== Your task ==
Please output exactly the lines below, starting at the line that has "Given: Click the Open file folder icon" and ending at the line that has "You are a computer-use agent. The", both included; leave out all pictures and include nothing else.

== Records supplied ==
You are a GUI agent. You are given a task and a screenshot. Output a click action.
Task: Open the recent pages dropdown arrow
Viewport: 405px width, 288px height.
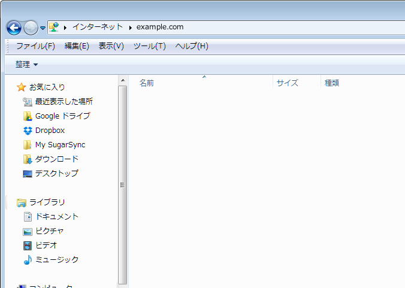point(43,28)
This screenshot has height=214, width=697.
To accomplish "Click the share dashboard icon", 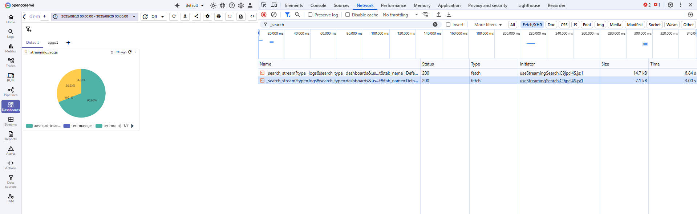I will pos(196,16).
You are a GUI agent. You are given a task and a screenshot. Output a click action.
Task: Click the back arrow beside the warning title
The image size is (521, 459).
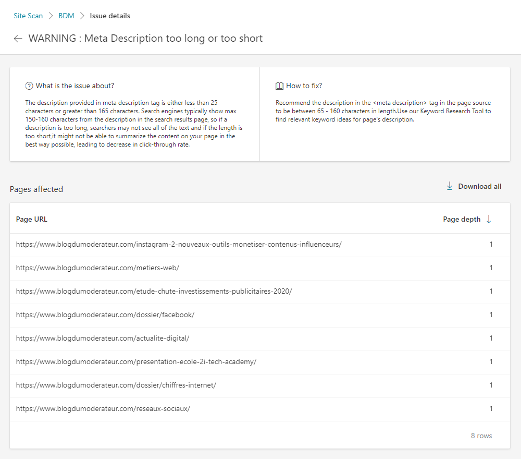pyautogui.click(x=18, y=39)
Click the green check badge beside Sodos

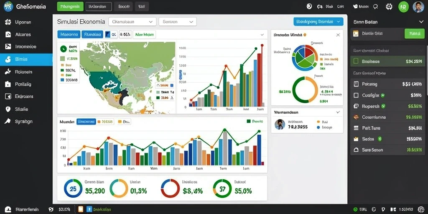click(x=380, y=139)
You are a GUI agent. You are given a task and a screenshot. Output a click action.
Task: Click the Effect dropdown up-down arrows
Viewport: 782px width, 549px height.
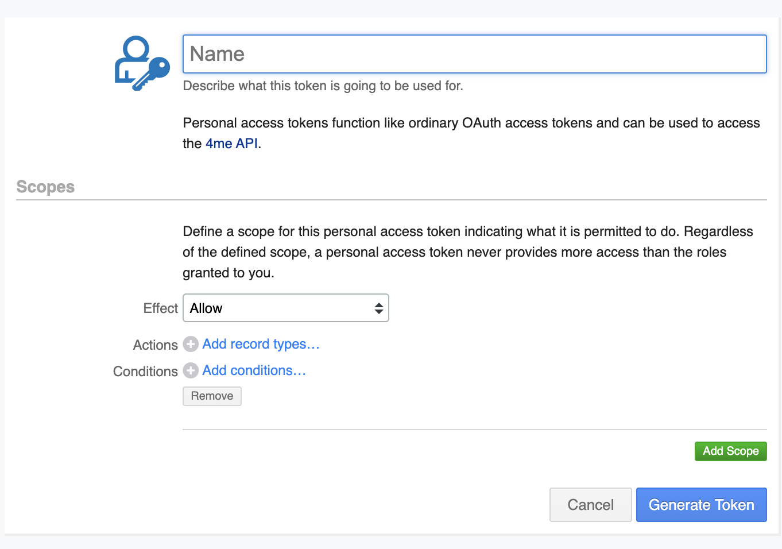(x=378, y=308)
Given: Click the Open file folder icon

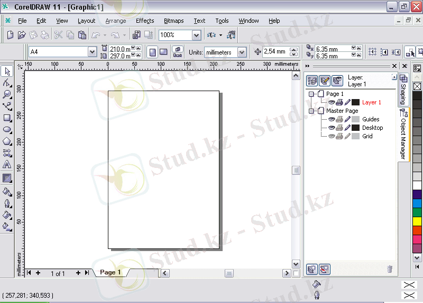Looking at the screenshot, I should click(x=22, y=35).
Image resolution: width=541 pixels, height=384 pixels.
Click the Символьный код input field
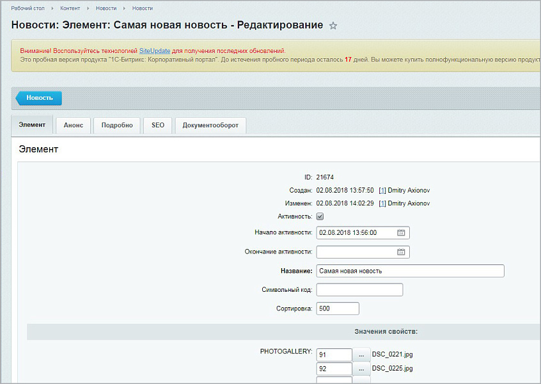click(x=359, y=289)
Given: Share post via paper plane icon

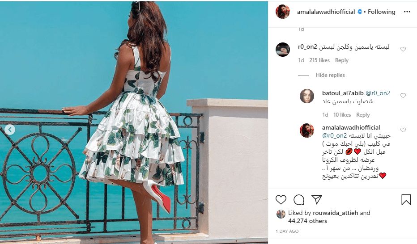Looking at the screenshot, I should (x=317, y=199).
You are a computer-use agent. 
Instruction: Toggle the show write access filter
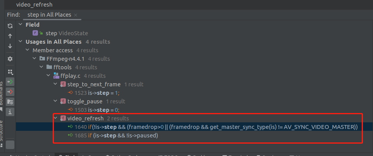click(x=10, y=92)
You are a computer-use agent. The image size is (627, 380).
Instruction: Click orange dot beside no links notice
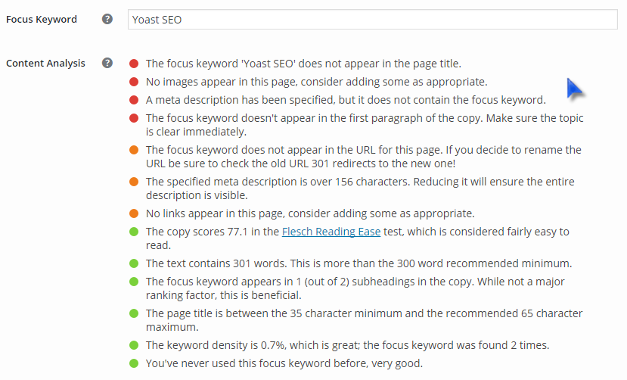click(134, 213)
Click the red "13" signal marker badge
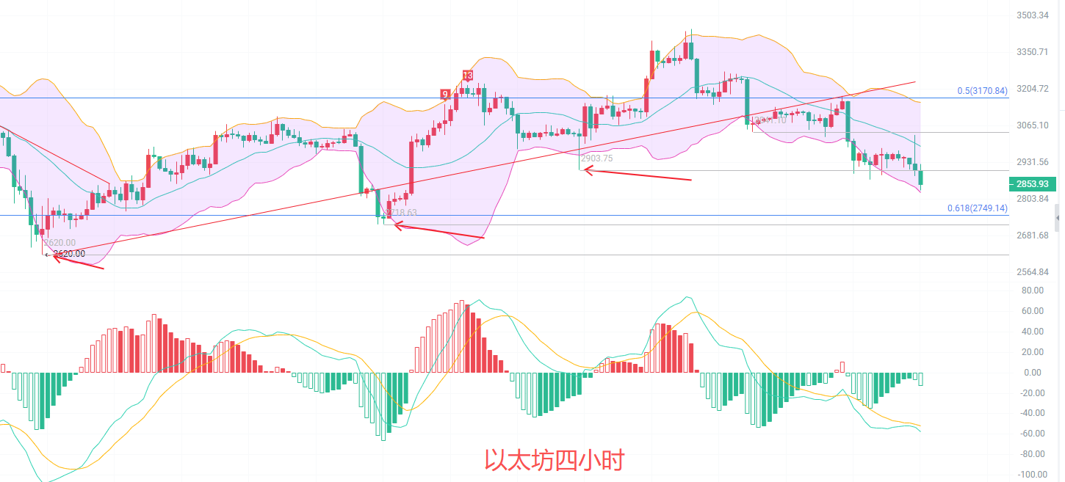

== Response to this task ==
Given: Click the Open file folder icon

Looking at the screenshot, I should click(x=22, y=35).
Image resolution: width=541 pixels, height=384 pixels.
Click the Символьный код input field
click(x=359, y=289)
Given: Share post via paper plane icon

Looking at the screenshot, I should (x=317, y=199).
You are a computer-use agent. 
Instruction: Toggle the show write access filter
click(x=10, y=92)
You are a computer-use agent. The image size is (627, 380).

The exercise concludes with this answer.